> **EXERCISE MATERIALS**
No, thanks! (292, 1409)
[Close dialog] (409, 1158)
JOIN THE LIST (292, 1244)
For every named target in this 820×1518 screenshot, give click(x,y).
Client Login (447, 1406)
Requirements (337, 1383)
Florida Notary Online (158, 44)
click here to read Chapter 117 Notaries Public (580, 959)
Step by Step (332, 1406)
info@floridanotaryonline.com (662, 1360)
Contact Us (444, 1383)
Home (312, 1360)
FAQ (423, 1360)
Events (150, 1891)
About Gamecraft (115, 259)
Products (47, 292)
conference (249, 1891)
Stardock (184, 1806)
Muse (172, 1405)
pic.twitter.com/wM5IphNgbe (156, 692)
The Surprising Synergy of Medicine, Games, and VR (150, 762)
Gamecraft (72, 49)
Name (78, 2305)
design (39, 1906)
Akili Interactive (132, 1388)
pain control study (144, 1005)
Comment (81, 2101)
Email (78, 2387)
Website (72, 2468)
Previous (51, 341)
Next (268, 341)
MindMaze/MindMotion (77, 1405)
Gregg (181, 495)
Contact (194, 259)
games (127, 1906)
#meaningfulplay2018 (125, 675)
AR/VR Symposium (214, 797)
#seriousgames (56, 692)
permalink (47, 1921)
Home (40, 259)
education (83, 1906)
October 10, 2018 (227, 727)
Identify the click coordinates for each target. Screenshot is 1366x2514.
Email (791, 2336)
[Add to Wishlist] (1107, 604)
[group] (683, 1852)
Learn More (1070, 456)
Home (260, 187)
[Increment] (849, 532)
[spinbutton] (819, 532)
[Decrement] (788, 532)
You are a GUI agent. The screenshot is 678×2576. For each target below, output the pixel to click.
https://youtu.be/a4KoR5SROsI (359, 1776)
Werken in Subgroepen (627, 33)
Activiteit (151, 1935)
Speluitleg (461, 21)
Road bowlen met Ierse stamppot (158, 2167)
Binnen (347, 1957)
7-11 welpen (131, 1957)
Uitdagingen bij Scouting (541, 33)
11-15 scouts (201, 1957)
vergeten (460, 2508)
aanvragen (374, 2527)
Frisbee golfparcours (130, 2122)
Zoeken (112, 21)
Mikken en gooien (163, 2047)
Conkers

> **TASK INSTRUCTIONS**
Tally the lines above that contain "target"; give only the number.

> **ANSWER SECTION**
3